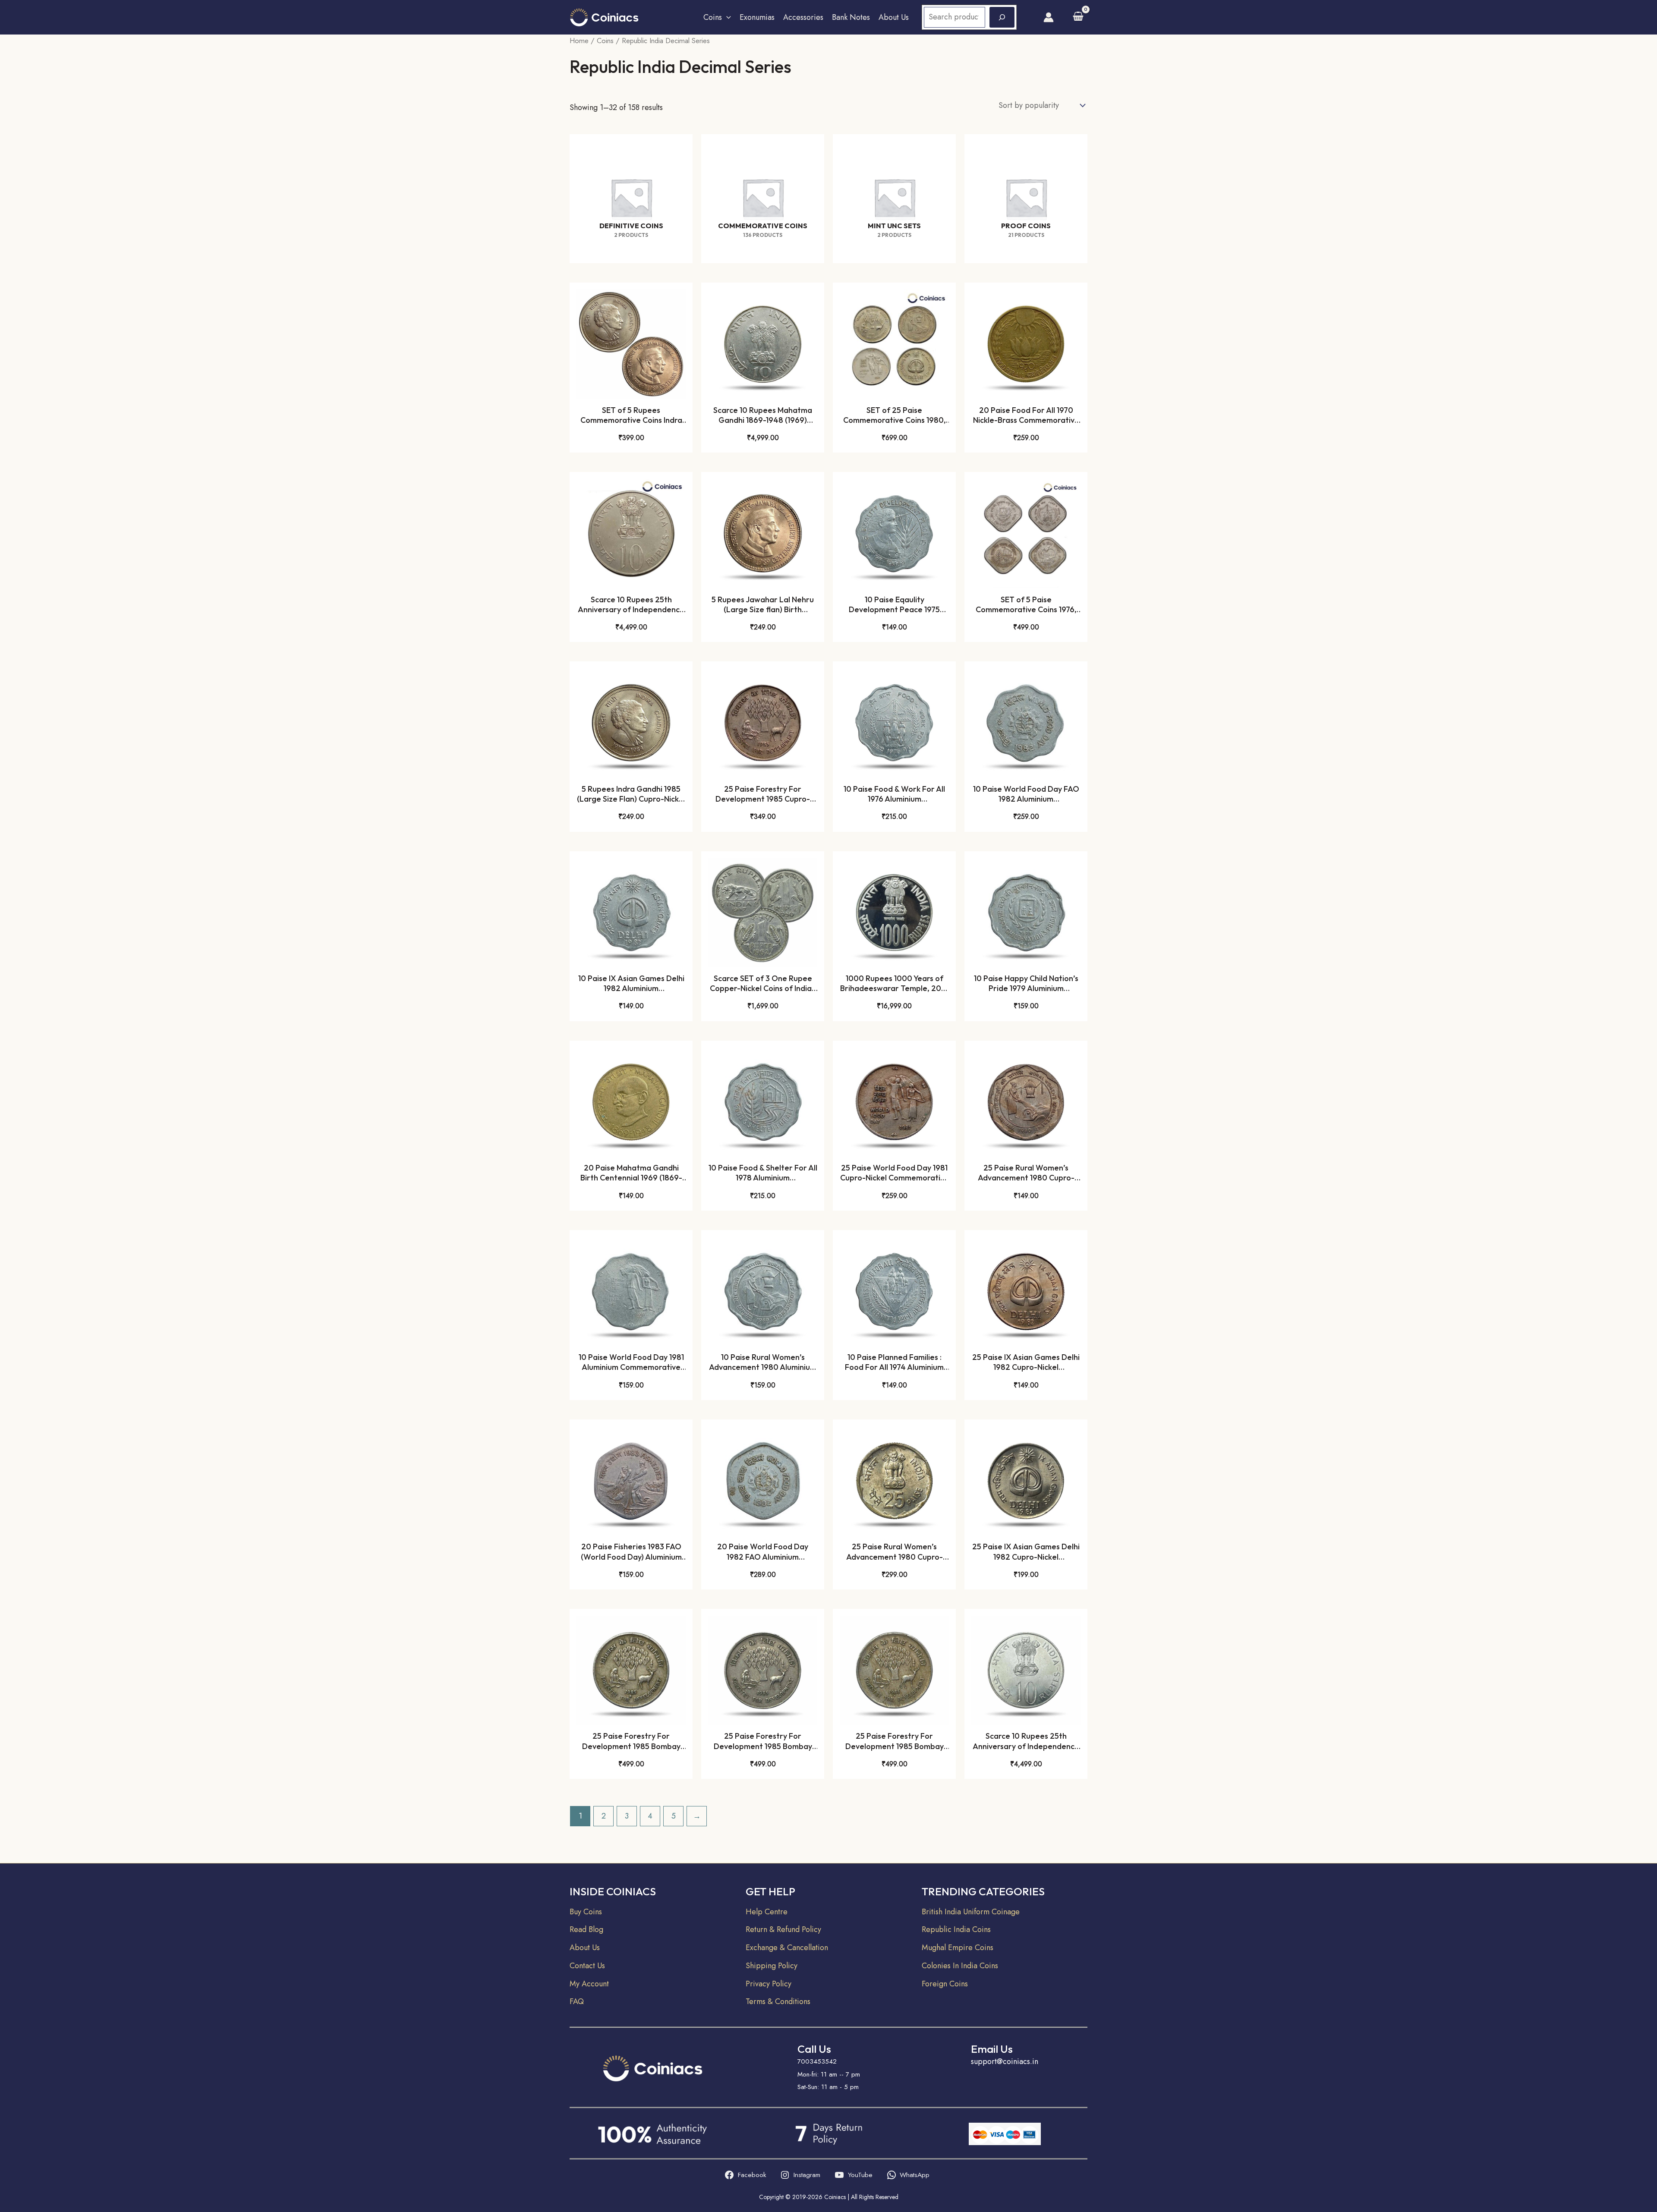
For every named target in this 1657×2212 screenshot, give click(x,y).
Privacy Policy (768, 1983)
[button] (726, 17)
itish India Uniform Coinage (974, 1911)
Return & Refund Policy (783, 1929)
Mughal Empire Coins (957, 1947)
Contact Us (587, 1965)
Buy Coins (586, 1911)
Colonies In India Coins (960, 1965)
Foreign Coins (945, 1983)
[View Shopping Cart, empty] (1078, 17)
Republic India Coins (956, 1929)
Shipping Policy (771, 1965)
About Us (894, 17)
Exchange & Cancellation (787, 1947)
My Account (589, 1983)
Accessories (803, 17)
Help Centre (767, 1911)
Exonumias (757, 17)
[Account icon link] (1048, 17)
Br (925, 1911)
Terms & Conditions (778, 2001)
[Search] (1001, 17)
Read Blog (586, 1929)
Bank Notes (851, 17)
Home (579, 40)
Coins (712, 17)
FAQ (577, 2001)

....................

**Description of the task**
Exact copy, no images: rewrite the entire listing above.

**Reply**
For every named target in this 1657×2212 screenshot, give click(x,y).
Privacy Policy (768, 1983)
[button] (726, 17)
itish India Uniform Coinage (974, 1911)
Return & Refund Policy (783, 1929)
Mughal Empire Coins (957, 1947)
Contact Us (587, 1965)
Buy Coins (586, 1911)
Colonies In India Coins (960, 1965)
Foreign Coins (945, 1983)
[View Shopping Cart, empty] (1078, 17)
Republic India Coins (956, 1929)
Shipping Policy (771, 1965)
About Us (894, 17)
Exchange & Cancellation (787, 1947)
My Account (589, 1983)
Accessories (803, 17)
Help Centre (767, 1911)
Exonumias (757, 17)
[Account icon link] (1048, 17)
Br (925, 1911)
Terms & Conditions (778, 2001)
[Search] (1001, 17)
Read Blog (586, 1929)
Bank Notes (851, 17)
Home (579, 40)
Coins (712, 17)
FAQ (577, 2001)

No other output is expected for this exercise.